→ DIRECTION
Turn the records below into a Markdown table with two columns, Entry and Text. Give each nonblank line its own row with its number, and skip blank lines.

→ INFORMATION PROVIDED
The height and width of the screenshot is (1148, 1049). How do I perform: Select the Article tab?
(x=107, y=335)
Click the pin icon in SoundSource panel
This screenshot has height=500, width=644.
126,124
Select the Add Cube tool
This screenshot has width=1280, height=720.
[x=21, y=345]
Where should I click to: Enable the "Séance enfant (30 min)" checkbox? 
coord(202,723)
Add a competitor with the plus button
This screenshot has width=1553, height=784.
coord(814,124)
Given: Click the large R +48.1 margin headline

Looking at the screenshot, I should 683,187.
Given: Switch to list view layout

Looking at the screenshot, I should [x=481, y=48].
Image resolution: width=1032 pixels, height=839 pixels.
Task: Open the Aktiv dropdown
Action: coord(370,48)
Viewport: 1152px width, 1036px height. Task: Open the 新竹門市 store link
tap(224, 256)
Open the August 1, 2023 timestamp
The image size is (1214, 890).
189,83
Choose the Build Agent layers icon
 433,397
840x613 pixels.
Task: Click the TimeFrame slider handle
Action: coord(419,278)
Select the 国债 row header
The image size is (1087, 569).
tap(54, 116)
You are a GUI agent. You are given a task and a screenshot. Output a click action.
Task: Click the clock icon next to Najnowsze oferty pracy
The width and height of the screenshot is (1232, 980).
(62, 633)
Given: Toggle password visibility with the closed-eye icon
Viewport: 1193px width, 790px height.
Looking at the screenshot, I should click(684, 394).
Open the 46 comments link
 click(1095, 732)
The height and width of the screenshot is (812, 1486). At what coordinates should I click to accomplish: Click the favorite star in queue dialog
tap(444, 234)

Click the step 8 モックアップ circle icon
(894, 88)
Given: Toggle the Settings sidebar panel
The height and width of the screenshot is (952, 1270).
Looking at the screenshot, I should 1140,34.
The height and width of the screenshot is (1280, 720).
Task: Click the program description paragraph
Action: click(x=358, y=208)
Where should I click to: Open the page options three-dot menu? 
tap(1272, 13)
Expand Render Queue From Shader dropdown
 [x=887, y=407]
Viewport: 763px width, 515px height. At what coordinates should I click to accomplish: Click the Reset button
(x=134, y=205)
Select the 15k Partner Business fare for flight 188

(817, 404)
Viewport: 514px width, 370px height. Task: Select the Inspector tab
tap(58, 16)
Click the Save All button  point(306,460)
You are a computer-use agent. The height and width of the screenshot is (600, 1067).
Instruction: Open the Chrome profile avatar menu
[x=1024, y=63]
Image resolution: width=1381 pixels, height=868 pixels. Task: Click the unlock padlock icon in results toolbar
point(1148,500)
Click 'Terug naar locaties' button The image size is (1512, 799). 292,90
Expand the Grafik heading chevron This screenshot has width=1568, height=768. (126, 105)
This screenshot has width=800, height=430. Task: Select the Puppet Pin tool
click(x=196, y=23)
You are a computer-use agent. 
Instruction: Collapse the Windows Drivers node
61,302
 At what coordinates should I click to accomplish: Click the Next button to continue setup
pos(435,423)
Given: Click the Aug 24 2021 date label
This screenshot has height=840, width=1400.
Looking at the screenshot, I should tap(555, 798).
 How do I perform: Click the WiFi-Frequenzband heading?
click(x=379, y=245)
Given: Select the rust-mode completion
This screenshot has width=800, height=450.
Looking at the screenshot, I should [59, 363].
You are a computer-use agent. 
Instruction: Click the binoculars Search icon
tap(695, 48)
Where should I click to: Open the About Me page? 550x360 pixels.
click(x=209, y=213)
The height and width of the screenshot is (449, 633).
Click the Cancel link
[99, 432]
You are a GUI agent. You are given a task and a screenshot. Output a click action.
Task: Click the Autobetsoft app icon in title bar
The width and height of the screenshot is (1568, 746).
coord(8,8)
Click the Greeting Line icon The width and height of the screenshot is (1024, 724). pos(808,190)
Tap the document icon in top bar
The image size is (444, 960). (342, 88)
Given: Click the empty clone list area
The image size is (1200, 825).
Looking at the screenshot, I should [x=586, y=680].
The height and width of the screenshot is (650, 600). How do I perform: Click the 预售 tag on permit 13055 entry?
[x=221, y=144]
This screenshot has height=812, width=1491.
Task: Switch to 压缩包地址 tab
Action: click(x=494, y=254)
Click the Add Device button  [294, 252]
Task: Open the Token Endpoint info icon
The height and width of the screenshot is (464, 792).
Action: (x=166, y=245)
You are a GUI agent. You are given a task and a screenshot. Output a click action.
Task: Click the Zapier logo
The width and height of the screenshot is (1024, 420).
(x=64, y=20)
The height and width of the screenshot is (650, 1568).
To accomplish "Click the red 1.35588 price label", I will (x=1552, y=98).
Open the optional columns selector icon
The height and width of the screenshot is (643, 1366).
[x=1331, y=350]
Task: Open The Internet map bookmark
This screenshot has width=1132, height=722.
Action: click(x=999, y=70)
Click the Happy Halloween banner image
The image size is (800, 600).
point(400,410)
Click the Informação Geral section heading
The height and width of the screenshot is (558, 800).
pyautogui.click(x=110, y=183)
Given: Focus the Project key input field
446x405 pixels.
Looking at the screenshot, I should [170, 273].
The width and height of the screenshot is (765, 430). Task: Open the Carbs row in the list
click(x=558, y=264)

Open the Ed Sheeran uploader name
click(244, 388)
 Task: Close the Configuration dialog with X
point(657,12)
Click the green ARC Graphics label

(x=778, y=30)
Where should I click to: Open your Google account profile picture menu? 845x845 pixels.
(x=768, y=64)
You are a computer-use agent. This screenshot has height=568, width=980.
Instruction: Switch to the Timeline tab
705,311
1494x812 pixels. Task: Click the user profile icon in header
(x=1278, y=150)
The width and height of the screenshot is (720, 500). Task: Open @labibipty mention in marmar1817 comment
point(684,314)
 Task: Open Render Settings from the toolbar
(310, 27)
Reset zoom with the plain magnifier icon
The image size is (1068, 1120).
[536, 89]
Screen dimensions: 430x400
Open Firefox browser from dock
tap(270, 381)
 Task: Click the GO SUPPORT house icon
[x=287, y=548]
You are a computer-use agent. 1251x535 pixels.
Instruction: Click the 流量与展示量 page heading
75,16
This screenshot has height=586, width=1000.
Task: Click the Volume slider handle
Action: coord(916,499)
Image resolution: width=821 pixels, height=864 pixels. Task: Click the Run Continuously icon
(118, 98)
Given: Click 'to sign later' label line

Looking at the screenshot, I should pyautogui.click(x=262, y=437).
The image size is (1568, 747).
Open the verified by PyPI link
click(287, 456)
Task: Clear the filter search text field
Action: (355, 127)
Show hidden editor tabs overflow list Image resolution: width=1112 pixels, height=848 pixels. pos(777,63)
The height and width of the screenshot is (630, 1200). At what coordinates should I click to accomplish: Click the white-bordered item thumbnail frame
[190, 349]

→ RESULT OF THE TASK
| Entry | Text |
|---|---|
| 1 | The height and width of the screenshot is (1148, 1049). How do I perform: Select the Article tab? |
| 2 | (x=107, y=335) |
| 3 | Click the pin icon in SoundSource panel |
| 4 | This screenshot has height=500, width=644. |
| 5 | 126,124 |
| 6 | Select the Add Cube tool |
| 7 | This screenshot has width=1280, height=720. |
| 8 | [x=21, y=345] |
| 9 | Where should I click to: Enable the "Séance enfant (30 min)" checkbox?  |
| 10 | coord(202,723) |
| 11 | Add a competitor with the plus button |
| 12 | This screenshot has width=1553, height=784. |
| 13 | coord(814,124) |
| 14 | Given: Click the large R +48.1 margin headline |
| 15 | Looking at the screenshot, I should 683,187. |
| 16 | Given: Switch to list view layout |
| 17 | Looking at the screenshot, I should [x=481, y=48]. |
| 18 | Image resolution: width=1032 pixels, height=839 pixels. |
| 19 | Task: Open the Aktiv dropdown |
| 20 | Action: coord(370,48) |
| 21 | Viewport: 1152px width, 1036px height. Task: Open the 新竹門市 store link |
| 22 | tap(224, 256) |
| 23 | Open the August 1, 2023 timestamp |
| 24 | The image size is (1214, 890). |
| 25 | 189,83 |
| 26 | Choose the Build Agent layers icon |
| 27 |  433,397 |
| 28 | 840x613 pixels. |
| 29 | Task: Click the TimeFrame slider handle |
| 30 | Action: coord(419,278) |
| 31 | Select the 国债 row header |
| 32 | The image size is (1087, 569). |
| 33 | tap(54, 116) |
| 34 | You are a GUI agent. You are given a task and a screenshot. Output a click action. |
| 35 | Task: Click the clock icon next to Najnowsze oferty pracy |
| 36 | The width and height of the screenshot is (1232, 980). |
| 37 | (62, 633) |
| 38 | Given: Toggle password visibility with the closed-eye icon |
| 39 | Viewport: 1193px width, 790px height. |
| 40 | Looking at the screenshot, I should click(684, 394). |
| 41 | Open the 46 comments link |
| 42 |  click(1095, 732) |
| 43 | The height and width of the screenshot is (812, 1486). At what coordinates should I click to accomplish: Click the favorite star in queue dialog |
| 44 | tap(444, 234) |
| 45 | Click the step 8 モックアップ circle icon |
| 46 | (894, 88) |
| 47 | Given: Toggle the Settings sidebar panel |
| 48 | The height and width of the screenshot is (952, 1270). |
| 49 | Looking at the screenshot, I should 1140,34. |
| 50 | The height and width of the screenshot is (1280, 720). |
| 51 | Task: Click the program description paragraph |
| 52 | Action: click(x=358, y=208) |
| 53 | Where should I click to: Open the page options three-dot menu?  |
| 54 | tap(1272, 13) |
| 55 | Expand Render Queue From Shader dropdown |
| 56 |  [x=887, y=407] |
| 57 | Viewport: 763px width, 515px height. At what coordinates should I click to accomplish: Click the Reset button |
| 58 | (x=134, y=205) |
| 59 | Select the 15k Partner Business fare for flight 188 |
| 60 | (817, 404) |
| 61 | Viewport: 514px width, 370px height. Task: Select the Inspector tab |
| 62 | tap(58, 16) |
| 63 | Click the Save All button  point(306,460) |
| 64 | You are a computer-use agent. The height and width of the screenshot is (600, 1067). |
| 65 | Instruction: Open the Chrome profile avatar menu |
| 66 | [x=1024, y=63] |
| 67 | Image resolution: width=1381 pixels, height=868 pixels. Task: Click the unlock padlock icon in results toolbar |
| 68 | point(1148,500) |
| 69 | Click 'Terug naar locaties' button The image size is (1512, 799). 292,90 |
| 70 | Expand the Grafik heading chevron This screenshot has width=1568, height=768. (126, 105) |
| 71 | This screenshot has width=800, height=430. Task: Select the Puppet Pin tool |
| 72 | click(x=196, y=23) |
| 73 | You are a computer-use agent.  |
| 74 | Instruction: Collapse the Windows Drivers node |
| 75 | 61,302 |
| 76 |  At what coordinates should I click to accomplish: Click the Next button to continue setup |
| 77 | pos(435,423) |
| 78 | Given: Click the Aug 24 2021 date label |
| 79 | This screenshot has height=840, width=1400. |
| 80 | Looking at the screenshot, I should tap(555, 798). |
| 81 |  How do I perform: Click the WiFi-Frequenzband heading? |
| 82 | click(x=379, y=245) |
| 83 | Given: Select the rust-mode completion |
| 84 | This screenshot has width=800, height=450. |
| 85 | Looking at the screenshot, I should [59, 363]. |
| 86 | You are a computer-use agent.  |
| 87 | Instruction: Click the binoculars Search icon |
| 88 | tap(695, 48) |
| 89 | Where should I click to: Open the About Me page? 550x360 pixels. |
| 90 | click(x=209, y=213) |
| 91 | The height and width of the screenshot is (449, 633). |
| 92 | Click the Cancel link |
| 93 | [99, 432] |
| 94 | You are a GUI agent. You are given a task and a screenshot. Output a click action. |
| 95 | Task: Click the Autobetsoft app icon in title bar |
| 96 | The width and height of the screenshot is (1568, 746). |
| 97 | coord(8,8) |
| 98 | Click the Greeting Line icon The width and height of the screenshot is (1024, 724). pos(808,190) |
| 99 | Tap the document icon in top bar |
| 100 | The image size is (444, 960). (342, 88) |
| 101 | Given: Click the empty clone list area |
| 102 | The image size is (1200, 825). |
| 103 | Looking at the screenshot, I should [x=586, y=680]. |
| 104 | The height and width of the screenshot is (650, 600). How do I perform: Click the 预售 tag on permit 13055 entry? |
| 105 | [x=221, y=144] |
| 106 | This screenshot has height=812, width=1491. |
| 107 | Task: Switch to 压缩包地址 tab |
| 108 | Action: click(x=494, y=254) |
| 109 | Click the Add Device button  [294, 252] |
| 110 | Task: Open the Token Endpoint info icon |
| 111 | The height and width of the screenshot is (464, 792). |
| 112 | Action: (x=166, y=245) |
| 113 | You are a GUI agent. You are given a task and a screenshot. Output a click action. |
| 114 | Task: Click the Zapier logo |
| 115 | The width and height of the screenshot is (1024, 420). |
| 116 | (x=64, y=20) |
| 117 | The height and width of the screenshot is (650, 1568). |
| 118 | To accomplish "Click the red 1.35588 price label", I will (x=1552, y=98). |
| 119 | Open the optional columns selector icon |
| 120 | The height and width of the screenshot is (643, 1366). |
| 121 | [x=1331, y=350] |
| 122 | Task: Open The Internet map bookmark |
| 123 | This screenshot has width=1132, height=722. |
| 124 | Action: click(x=999, y=70) |
| 125 | Click the Happy Halloween banner image |
| 126 | The image size is (800, 600). |
| 127 | point(400,410) |
| 128 | Click the Informação Geral section heading |
| 129 | The height and width of the screenshot is (558, 800). |
| 130 | pyautogui.click(x=110, y=183) |
| 131 | Given: Focus the Project key input field |
| 132 | 446x405 pixels. |
| 133 | Looking at the screenshot, I should [170, 273]. |
| 134 | The width and height of the screenshot is (765, 430). Task: Open the Carbs row in the list |
| 135 | click(x=558, y=264) |
| 136 | Open the Ed Sheeran uploader name |
| 137 | click(244, 388) |
| 138 |  Task: Close the Configuration dialog with X |
| 139 | point(657,12) |
| 140 | Click the green ARC Graphics label |
| 141 | (x=778, y=30) |
| 142 | Where should I click to: Open your Google account profile picture menu? 845x845 pixels. |
| 143 | (x=768, y=64) |
| 144 | You are a computer-use agent. This screenshot has height=568, width=980. |
| 145 | Instruction: Switch to the Timeline tab |
| 146 | 705,311 |
| 147 | 1494x812 pixels. Task: Click the user profile icon in header |
| 148 | (x=1278, y=150) |
| 149 | The width and height of the screenshot is (720, 500). Task: Open @labibipty mention in marmar1817 comment |
| 150 | point(684,314) |
| 151 |  Task: Open Render Settings from the toolbar |
| 152 | (310, 27) |
| 153 | Reset zoom with the plain magnifier icon |
| 154 | The image size is (1068, 1120). |
| 155 | [536, 89] |
| 156 | Screen dimensions: 430x400 |
| 157 | Open Firefox browser from dock |
| 158 | tap(270, 381) |
| 159 |  Task: Click the GO SUPPORT house icon |
| 160 | [x=287, y=548] |
| 161 | You are a computer-use agent. 1251x535 pixels. |
| 162 | Instruction: Click the 流量与展示量 page heading |
| 163 | 75,16 |
| 164 | This screenshot has height=586, width=1000. |
| 165 | Task: Click the Volume slider handle |
| 166 | Action: coord(916,499) |
| 167 | Image resolution: width=821 pixels, height=864 pixels. Task: Click the Run Continuously icon |
| 168 | (118, 98) |
| 169 | Given: Click 'to sign later' label line |
| 170 | Looking at the screenshot, I should pyautogui.click(x=262, y=437). |
| 171 | The image size is (1568, 747). |
| 172 | Open the verified by PyPI link |
| 173 | click(287, 456) |
| 174 | Task: Clear the filter search text field |
| 175 | Action: (355, 127) |
| 176 | Show hidden editor tabs overflow list Image resolution: width=1112 pixels, height=848 pixels. pos(777,63) |
| 177 | The height and width of the screenshot is (630, 1200). At what coordinates should I click to accomplish: Click the white-bordered item thumbnail frame |
| 178 | [190, 349] |